Он присел на ручку софы, будто для того, чтобы собраться с мыслями.

   – На самом деле – совсем небольшое дело – необходимо просто держать ухо востро.

   – Но всего не услышишь, герр Крамер. Кроме того... вы так и не смогли вернуть мой багаж.

   – Багаж?

   – Мои меха. Вы должны были вытребовать мои меха у вашего правительства. Я даже не знаю, о чём нам говорить.

Она, понял Крамер, вполне серьёзна. Он подошёл к ней, рискнув положить руку ей на плечо.

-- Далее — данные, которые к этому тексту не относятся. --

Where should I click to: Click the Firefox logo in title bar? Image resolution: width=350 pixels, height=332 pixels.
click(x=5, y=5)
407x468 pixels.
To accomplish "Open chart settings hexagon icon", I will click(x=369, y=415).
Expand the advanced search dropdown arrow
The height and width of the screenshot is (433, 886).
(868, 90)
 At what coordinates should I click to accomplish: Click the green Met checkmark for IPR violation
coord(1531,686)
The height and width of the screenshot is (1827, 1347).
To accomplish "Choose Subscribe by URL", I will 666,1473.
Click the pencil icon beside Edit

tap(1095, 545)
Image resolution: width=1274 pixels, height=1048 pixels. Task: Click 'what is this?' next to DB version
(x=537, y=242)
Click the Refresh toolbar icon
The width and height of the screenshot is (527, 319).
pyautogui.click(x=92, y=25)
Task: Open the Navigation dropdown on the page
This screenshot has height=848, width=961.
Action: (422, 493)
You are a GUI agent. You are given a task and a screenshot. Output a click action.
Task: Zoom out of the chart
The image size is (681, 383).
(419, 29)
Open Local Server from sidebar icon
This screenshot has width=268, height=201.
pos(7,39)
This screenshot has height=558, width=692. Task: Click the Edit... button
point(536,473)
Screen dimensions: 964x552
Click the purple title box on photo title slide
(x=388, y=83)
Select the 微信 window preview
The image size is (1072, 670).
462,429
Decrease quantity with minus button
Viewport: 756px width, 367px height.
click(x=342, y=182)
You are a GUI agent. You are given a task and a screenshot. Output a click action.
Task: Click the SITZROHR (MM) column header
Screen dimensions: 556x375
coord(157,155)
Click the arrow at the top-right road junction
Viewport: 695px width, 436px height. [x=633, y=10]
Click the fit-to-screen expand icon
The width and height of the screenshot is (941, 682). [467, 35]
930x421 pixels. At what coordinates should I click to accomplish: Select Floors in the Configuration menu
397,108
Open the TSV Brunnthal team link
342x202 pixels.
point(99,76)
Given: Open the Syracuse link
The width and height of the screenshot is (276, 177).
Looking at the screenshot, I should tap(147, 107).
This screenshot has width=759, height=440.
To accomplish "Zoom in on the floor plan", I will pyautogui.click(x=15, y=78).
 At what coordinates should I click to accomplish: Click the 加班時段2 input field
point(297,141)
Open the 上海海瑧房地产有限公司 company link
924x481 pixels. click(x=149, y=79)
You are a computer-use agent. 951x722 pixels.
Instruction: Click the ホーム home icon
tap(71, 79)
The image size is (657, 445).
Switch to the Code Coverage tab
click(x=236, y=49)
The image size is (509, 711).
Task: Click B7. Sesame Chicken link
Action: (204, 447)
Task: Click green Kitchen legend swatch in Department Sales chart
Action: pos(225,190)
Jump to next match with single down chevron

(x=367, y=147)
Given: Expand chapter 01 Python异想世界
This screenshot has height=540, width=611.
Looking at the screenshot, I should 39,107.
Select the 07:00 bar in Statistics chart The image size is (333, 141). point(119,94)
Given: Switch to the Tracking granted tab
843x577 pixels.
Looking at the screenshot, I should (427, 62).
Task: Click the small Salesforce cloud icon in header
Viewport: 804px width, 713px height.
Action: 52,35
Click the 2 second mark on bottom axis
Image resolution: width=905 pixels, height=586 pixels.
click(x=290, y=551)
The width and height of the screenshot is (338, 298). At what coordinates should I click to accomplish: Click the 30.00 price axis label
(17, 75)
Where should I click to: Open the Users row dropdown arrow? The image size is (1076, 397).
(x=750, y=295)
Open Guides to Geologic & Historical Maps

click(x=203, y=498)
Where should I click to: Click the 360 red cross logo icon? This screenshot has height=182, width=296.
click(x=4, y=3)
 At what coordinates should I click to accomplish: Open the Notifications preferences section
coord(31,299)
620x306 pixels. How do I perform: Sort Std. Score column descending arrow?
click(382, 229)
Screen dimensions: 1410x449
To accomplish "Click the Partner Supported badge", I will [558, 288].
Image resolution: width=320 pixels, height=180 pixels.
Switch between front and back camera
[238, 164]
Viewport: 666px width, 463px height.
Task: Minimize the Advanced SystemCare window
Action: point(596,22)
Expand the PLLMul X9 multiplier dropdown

   – Не рассмотрите ли, по крайней мере, моё предложение... как один профессионал – предложение другого профессионала?

Она заколебалась, наблюдая, как его рука скользнула к её горлу, чтобы обвести горловину платья.

   – Очень хорошо, герр Крамер, я рассмотрю его.

И в известном смысле она сдержала своё слово. Позднее она объяснила, что провела ночь с бутылкой сладкого шерри, вновь изучая бесполезную корреспонденцию из Берлина относительно её мехов: «...Меха стоили мне по крайней мере двадцать тысяч франков, так что в конце концов я решила получить от этих германцев как можно больше денег, что было бы справедливым обменом». От той ночи сохранилась ещё копия записки Крамеру с приказанием принести деньги и необычайно искреннее письмо к дочери о мужчинах, которые верят, что понимают женщину, но на деле не понимают ничего... мужчинах, которые никогда не дадут тебе ничего ценного, только то, что ты научишься брать сама.